Extracted material:
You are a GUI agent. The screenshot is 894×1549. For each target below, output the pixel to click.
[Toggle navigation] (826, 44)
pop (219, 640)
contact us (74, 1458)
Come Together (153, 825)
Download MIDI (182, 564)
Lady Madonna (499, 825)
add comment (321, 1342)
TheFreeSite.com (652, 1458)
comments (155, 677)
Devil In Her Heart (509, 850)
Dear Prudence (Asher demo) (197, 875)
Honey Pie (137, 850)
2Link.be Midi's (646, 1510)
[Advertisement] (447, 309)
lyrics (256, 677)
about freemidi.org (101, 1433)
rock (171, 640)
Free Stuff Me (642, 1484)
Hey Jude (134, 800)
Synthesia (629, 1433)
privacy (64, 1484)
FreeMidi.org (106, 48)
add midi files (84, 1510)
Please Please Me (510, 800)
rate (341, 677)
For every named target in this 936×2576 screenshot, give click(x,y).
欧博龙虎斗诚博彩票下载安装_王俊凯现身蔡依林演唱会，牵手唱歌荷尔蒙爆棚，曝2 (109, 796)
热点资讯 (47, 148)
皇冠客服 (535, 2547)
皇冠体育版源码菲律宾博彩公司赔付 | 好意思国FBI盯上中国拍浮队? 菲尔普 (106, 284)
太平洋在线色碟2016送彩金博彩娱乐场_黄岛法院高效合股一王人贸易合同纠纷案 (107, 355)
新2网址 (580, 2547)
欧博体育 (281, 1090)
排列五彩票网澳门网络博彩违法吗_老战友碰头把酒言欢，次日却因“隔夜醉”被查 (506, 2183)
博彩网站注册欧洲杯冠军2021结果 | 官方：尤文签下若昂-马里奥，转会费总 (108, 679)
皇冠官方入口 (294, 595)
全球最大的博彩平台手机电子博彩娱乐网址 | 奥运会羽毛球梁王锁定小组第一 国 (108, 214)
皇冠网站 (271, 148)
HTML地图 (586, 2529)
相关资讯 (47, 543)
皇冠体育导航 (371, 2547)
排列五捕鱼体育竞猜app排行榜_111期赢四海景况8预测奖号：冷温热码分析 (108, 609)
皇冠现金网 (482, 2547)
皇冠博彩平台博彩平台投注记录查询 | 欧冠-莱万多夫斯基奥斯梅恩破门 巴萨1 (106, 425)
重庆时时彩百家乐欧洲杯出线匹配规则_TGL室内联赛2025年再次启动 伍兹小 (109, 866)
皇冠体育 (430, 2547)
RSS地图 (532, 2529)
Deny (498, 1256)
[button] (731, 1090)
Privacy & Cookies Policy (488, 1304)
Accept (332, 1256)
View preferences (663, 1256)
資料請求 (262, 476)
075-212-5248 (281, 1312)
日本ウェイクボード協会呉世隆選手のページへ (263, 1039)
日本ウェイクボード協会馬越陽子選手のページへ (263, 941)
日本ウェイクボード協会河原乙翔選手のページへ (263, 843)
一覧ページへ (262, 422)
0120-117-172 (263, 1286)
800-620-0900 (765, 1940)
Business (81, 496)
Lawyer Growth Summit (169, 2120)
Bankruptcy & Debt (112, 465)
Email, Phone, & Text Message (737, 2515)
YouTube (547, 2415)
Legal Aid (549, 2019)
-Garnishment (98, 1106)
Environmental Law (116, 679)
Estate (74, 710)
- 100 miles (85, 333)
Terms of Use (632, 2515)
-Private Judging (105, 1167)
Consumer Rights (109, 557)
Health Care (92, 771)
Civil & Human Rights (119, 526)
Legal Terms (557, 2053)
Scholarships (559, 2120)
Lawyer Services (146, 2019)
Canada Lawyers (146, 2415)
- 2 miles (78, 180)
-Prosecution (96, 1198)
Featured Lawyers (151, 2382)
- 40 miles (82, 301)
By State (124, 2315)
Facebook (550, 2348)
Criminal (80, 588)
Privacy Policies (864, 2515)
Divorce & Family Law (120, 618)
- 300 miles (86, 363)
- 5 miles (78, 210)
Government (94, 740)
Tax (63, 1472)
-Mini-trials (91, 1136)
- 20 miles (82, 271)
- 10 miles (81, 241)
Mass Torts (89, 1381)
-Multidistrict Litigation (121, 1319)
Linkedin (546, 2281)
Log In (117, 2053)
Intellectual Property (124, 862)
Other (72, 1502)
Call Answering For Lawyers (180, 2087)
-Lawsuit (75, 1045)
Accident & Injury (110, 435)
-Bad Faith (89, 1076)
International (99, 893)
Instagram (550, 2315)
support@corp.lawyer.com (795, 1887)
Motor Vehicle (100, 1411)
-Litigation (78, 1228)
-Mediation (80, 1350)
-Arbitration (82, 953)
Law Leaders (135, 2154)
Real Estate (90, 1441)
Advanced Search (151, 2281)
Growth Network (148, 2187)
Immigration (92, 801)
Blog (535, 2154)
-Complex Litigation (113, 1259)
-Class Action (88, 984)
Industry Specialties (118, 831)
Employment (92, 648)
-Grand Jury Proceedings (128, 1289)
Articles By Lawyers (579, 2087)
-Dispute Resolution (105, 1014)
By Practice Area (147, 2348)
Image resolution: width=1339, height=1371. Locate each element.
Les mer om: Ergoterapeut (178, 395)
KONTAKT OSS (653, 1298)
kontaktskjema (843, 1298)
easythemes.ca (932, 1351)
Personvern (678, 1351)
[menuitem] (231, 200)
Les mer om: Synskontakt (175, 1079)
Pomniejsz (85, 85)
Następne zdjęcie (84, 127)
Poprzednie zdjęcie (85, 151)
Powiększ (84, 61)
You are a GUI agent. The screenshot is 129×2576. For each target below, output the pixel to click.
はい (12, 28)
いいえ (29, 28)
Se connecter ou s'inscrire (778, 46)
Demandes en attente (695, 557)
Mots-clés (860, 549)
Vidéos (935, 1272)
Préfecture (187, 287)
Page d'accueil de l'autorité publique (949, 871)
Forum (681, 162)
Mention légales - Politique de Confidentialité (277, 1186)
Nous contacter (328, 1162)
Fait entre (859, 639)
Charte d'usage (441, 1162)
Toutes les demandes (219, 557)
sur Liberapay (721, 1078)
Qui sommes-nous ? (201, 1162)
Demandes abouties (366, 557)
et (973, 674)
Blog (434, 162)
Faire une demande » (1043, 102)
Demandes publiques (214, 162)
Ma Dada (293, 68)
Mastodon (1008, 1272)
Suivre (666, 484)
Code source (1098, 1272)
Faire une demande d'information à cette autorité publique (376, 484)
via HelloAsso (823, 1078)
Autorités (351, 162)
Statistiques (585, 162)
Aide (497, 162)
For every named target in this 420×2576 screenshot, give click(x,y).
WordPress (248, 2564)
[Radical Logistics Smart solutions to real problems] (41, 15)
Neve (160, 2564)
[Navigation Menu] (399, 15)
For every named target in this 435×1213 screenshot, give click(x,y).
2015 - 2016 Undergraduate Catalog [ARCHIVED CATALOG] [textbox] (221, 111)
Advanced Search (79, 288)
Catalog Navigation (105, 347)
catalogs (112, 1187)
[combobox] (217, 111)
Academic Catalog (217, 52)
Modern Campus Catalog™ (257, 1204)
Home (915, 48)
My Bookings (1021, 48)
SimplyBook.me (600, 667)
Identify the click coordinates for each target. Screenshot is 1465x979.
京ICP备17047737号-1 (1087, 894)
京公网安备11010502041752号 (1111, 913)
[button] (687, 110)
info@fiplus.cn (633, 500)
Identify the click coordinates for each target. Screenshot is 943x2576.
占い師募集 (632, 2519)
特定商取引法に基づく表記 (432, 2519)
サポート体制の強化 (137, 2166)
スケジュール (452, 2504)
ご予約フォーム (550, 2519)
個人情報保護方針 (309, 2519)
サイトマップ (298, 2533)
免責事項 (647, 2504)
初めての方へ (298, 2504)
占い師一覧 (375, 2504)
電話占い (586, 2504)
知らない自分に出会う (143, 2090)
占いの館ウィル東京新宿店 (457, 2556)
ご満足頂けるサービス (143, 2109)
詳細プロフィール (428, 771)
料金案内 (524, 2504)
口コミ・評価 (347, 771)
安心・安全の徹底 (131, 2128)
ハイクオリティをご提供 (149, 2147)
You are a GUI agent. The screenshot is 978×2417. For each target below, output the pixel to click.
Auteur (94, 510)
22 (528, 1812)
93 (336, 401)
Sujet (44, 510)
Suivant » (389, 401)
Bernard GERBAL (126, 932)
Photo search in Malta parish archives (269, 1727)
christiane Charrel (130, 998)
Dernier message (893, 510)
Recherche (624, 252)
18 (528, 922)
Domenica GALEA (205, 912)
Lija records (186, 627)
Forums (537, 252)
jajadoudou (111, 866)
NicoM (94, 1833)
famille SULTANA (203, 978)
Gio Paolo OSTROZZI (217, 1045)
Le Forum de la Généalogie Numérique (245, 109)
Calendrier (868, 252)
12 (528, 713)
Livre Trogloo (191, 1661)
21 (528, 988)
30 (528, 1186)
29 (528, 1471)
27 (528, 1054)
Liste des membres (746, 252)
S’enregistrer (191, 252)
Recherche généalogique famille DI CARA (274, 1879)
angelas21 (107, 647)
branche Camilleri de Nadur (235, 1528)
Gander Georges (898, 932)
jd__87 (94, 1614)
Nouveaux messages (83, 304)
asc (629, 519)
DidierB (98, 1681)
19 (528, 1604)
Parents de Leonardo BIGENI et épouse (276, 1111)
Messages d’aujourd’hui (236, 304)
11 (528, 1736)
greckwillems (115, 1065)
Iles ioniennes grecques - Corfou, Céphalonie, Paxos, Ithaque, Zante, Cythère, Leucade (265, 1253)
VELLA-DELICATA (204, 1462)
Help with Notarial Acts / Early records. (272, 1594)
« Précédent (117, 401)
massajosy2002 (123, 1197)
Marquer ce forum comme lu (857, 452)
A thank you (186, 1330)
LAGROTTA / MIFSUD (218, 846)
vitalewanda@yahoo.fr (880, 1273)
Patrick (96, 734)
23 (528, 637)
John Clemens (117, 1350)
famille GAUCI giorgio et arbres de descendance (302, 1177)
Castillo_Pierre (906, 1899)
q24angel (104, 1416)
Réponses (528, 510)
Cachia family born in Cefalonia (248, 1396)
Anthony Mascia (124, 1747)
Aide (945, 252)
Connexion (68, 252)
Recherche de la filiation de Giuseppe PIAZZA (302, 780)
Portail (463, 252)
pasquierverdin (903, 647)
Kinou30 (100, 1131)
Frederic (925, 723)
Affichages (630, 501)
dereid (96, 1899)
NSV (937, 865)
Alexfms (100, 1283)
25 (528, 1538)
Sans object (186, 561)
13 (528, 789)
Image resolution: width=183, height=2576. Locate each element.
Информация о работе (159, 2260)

Problem details: Rewrite the lines above, from the one holding "[Navigation Menu] (399, 15)" through the one holding "SimplyBook.me (600, 667)", inclusive, as a JSON list of strings with one string per line and blank lines left out.

Task output:
[
  "[Navigation Menu] (399, 15)",
  "For every named target in this 435×1213 screenshot, give click(x,y).",
  "2015 - 2016 Undergraduate Catalog [ARCHIVED CATALOG] [textbox] (221, 111)",
  "Advanced Search (79, 288)",
  "Catalog Navigation (105, 347)",
  "catalogs (112, 1187)",
  "[combobox] (217, 111)",
  "Academic Catalog (217, 52)",
  "Modern Campus Catalog™ (257, 1204)",
  "Home (915, 48)",
  "My Bookings (1021, 48)",
  "SimplyBook.me (600, 667)"
]